» **What to do**:
A - In the multiplication and division standards, name every representation given for multiplication.
B - Check each statement against the multiplication and division standards. Answer yes or no, and quote the words of the standards that decide it.
(i) Arrays are one of the representations listed for division.
(ii) Division facts are learned by relating them to multiplication facts.
(iii) Splitting the array counts as one of the simple strategies.
C - Extend the multiplication and division standards past their final item, keeping the same numbering and style.

» **Given passage**:
### 1: Number and Operations

#### 1.1: Develop an understanding of multiplication and division concepts and strategies for basic multiplication facts and related division facts.

1.1.1: Develop concepts of multiplication and division through the use of different representations (e.g. equal-sized groups, arrays, area models, and skip counting on number lines for multiplication, and successive subtraction, partitioning, and sharing for division).

1.1.2: Use commutative, associative, and distributive properties to develop strategies and generalizations to solve multiplication problems. These strategies will evolve from simple strategies (e.g. times 0, times 1, doubles, count by fives) to more sophisticated strategies, such as splitting the array.

1.1.3: Relate multiplication and division as inverse operations and learn division facts by relating them to the appropriate multiplication facts.

1.1.4: Consider the context in which a problem is situated to select the most useful form of the quotient for the solution, and they interpret it appropriately.

1.1.5: Be able to make comparisons involving multiplication and division, using such words as "twice as many" or "half as many".

#### 1.2: Develop fluency and quick recall of multiplication facts and related division facts and fluency with multi-digit multiplication and division.

1.2.1: Extend their work with multiplication and division strategies to develop fluency and recall of multiplication and division facts.

» **Given records**:
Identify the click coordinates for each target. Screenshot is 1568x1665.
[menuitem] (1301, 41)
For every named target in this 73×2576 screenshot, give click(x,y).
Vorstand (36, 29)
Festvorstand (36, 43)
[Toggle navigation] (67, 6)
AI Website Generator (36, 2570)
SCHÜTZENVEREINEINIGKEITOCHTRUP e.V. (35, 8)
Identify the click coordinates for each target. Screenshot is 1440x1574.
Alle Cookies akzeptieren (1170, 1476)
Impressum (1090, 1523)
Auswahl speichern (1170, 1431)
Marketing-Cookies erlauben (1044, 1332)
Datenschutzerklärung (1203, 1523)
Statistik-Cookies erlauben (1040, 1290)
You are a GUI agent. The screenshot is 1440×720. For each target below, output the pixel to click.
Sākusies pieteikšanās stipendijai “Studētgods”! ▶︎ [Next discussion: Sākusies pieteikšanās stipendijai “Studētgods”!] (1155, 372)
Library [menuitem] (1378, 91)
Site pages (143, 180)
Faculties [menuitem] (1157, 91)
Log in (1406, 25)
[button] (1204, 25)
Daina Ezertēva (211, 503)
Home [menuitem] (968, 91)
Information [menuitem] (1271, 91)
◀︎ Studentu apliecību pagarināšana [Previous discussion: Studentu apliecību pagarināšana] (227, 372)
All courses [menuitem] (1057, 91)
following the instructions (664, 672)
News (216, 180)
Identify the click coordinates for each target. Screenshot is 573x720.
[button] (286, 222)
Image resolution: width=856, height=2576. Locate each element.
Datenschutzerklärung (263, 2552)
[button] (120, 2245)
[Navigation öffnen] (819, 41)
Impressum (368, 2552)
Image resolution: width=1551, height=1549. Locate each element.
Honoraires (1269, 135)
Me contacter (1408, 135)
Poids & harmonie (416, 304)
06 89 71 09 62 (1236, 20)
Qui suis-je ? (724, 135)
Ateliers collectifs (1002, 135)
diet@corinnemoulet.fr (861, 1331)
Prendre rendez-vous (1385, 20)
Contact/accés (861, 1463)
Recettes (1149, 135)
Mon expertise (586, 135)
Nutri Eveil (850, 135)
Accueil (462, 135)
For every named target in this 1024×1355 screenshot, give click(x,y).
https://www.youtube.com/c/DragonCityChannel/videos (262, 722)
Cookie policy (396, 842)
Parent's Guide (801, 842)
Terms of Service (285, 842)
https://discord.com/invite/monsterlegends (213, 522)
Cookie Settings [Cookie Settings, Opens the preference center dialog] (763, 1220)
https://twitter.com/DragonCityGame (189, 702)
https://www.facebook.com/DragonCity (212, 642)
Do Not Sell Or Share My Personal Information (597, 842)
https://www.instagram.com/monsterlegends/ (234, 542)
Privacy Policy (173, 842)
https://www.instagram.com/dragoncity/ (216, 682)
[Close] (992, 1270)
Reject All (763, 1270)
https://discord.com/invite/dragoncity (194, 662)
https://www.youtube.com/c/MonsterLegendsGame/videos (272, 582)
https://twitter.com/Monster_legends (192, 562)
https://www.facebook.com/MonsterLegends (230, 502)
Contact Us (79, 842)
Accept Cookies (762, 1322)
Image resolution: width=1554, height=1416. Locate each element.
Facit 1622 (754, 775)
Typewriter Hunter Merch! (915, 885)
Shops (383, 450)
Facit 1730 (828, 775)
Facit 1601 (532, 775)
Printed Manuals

» **Answers for the tasks**:
A -
- equal-sized groups
- arrays
- area models
- skip counting on number lines

B -
(i) No: "equal-sized groups, arrays, area models, and skip counting on number lines for multiplication"
(ii) Yes: "learn division facts by relating them to the appropriate multiplication facts"
(iii) No: "more sophisticated strategies, such as splitting the array"

C -
1.2.2: Apply their understanding of models for multiplication (i.e. equal-sized groups, arrays, area models), place value, and properties of operations (in particular, the distributive property) as they develop, discuss, and use efficient, accurate, and generalizable methods to multiply multidigit whole numbers.

1.2.3: Apply their understanding of models for division (partitioning, successive subtraction) place value, properties, and the relationship of division to multiplication as they develop, discuss, and use efficient, accurate, and generalizable procedures to find quotients involving multidigit dividends.

#### 1.3: Develop the ability to estimate the results of computation with whole numbers, fractions or decimals and be able to judge reasonableness.

1.3.1: Generalize patterns of multiplying and dividing whole numbers by 10, 100, and 1000 and develop understandings of relative size of numbers.

1.3.2: Be able to estimate sums and differences with whole numbers up to three digits.

1.3.4: Select and apply appropriate strategies (mental computation, number sense and estimation) for estimating products and quotients or determining reasonableness of results, depending on the context and numbers involved.

1.3.5: Make reasonable estimates of fraction and decimal sums and differences.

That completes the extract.